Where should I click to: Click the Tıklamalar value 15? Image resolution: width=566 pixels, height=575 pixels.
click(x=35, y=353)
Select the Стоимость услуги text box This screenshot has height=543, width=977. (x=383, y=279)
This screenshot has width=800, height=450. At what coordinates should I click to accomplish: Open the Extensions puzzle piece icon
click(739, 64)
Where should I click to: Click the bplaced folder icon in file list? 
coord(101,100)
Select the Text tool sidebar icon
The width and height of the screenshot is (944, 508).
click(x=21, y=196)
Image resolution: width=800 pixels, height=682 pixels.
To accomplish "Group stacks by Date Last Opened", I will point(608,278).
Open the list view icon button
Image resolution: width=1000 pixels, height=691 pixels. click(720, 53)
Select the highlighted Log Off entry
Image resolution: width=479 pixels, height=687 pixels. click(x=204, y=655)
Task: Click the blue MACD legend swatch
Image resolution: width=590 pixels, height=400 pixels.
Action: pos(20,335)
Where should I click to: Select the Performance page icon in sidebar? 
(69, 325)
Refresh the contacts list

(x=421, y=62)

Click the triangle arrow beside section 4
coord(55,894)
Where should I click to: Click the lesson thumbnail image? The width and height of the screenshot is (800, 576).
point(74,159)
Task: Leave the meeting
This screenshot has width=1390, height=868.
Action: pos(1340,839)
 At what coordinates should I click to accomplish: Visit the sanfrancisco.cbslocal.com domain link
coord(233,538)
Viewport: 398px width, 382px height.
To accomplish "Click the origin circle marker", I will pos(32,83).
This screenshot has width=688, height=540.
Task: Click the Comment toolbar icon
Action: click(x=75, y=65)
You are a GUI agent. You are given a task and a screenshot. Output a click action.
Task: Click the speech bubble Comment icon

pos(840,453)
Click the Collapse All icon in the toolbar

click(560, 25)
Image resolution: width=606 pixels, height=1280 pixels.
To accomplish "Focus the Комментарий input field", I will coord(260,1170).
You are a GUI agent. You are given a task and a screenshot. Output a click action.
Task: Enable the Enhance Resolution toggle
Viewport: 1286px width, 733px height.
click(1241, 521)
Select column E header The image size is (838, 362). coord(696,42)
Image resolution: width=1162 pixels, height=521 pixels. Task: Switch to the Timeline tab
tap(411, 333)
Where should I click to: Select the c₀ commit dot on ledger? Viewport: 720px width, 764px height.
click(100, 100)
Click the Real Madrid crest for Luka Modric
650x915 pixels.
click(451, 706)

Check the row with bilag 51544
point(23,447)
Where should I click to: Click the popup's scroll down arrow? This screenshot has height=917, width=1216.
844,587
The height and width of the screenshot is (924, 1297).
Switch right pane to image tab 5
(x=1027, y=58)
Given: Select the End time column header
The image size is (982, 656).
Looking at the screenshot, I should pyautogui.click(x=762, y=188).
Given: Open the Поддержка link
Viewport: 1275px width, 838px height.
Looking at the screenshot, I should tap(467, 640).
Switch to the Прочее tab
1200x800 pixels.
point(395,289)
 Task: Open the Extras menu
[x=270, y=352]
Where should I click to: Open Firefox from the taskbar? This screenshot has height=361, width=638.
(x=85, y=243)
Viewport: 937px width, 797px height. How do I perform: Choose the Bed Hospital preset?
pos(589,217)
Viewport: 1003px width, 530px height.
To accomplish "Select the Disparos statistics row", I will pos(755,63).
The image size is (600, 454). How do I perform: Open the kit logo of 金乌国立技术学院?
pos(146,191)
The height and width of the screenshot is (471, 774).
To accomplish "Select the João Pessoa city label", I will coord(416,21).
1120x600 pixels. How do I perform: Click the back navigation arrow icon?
○ ○ ○ ○ ○ ○ ○
## Exercise requirements:
Print out the whole of the material above exactly.

## Exercise response:
Where should I click to: Click the Tıklamalar value 15? Image resolution: width=566 pixels, height=575 pixels.
click(x=35, y=353)
Select the Стоимость услуги text box This screenshot has height=543, width=977. (x=383, y=279)
This screenshot has width=800, height=450. At what coordinates should I click to accomplish: Open the Extensions puzzle piece icon
click(739, 64)
Where should I click to: Click the bplaced folder icon in file list? 
coord(101,100)
Select the Text tool sidebar icon
The width and height of the screenshot is (944, 508).
click(x=21, y=196)
Image resolution: width=800 pixels, height=682 pixels.
To accomplish "Group stacks by Date Last Opened", I will point(608,278).
Open the list view icon button
Image resolution: width=1000 pixels, height=691 pixels. click(720, 53)
Select the highlighted Log Off entry
Image resolution: width=479 pixels, height=687 pixels. click(x=204, y=655)
Task: Click the blue MACD legend swatch
Image resolution: width=590 pixels, height=400 pixels.
Action: pos(20,335)
Where should I click to: Select the Performance page icon in sidebar? 
(69, 325)
Refresh the contacts list

(x=421, y=62)

Click the triangle arrow beside section 4
coord(55,894)
Where should I click to: Click the lesson thumbnail image? The width and height of the screenshot is (800, 576).
point(74,159)
Task: Leave the meeting
This screenshot has width=1390, height=868.
Action: pos(1340,839)
 At what coordinates should I click to accomplish: Visit the sanfrancisco.cbslocal.com domain link
coord(233,538)
Viewport: 398px width, 382px height.
To accomplish "Click the origin circle marker", I will pos(32,83).
This screenshot has width=688, height=540.
Task: Click the Comment toolbar icon
Action: click(x=75, y=65)
You are a GUI agent. You are given a task and a screenshot. Output a click action.
Task: Click the speech bubble Comment icon

pos(840,453)
Click the Collapse All icon in the toolbar

click(560, 25)
Image resolution: width=606 pixels, height=1280 pixels.
To accomplish "Focus the Комментарий input field", I will coord(260,1170).
You are a GUI agent. You are given a task and a screenshot. Output a click action.
Task: Enable the Enhance Resolution toggle
Viewport: 1286px width, 733px height.
click(1241, 521)
Select column E header The image size is (838, 362). coord(696,42)
Image resolution: width=1162 pixels, height=521 pixels. Task: Switch to the Timeline tab
tap(411, 333)
Where should I click to: Select the c₀ commit dot on ledger? Viewport: 720px width, 764px height.
click(100, 100)
Click the Real Madrid crest for Luka Modric
650x915 pixels.
click(451, 706)

Check the row with bilag 51544
point(23,447)
Where should I click to: Click the popup's scroll down arrow? This screenshot has height=917, width=1216.
844,587
The height and width of the screenshot is (924, 1297).
Switch right pane to image tab 5
(x=1027, y=58)
Given: Select the End time column header
The image size is (982, 656).
Looking at the screenshot, I should pyautogui.click(x=762, y=188).
Given: Open the Поддержка link
Viewport: 1275px width, 838px height.
Looking at the screenshot, I should tap(467, 640).
Switch to the Прочее tab
1200x800 pixels.
point(395,289)
 Task: Open the Extras menu
[x=270, y=352]
Where should I click to: Open Firefox from the taskbar? This screenshot has height=361, width=638.
(x=85, y=243)
Viewport: 937px width, 797px height. How do I perform: Choose the Bed Hospital preset?
pos(589,217)
Viewport: 1003px width, 530px height.
To accomplish "Select the Disparos statistics row", I will pos(755,63).
The image size is (600, 454). How do I perform: Open the kit logo of 金乌国立技术学院?
pos(146,191)
The height and width of the screenshot is (471, 774).
To accomplish "Select the João Pessoa city label", I will coord(416,21).
1120x600 pixels. How do I perform: Click the back navigation arrow icon?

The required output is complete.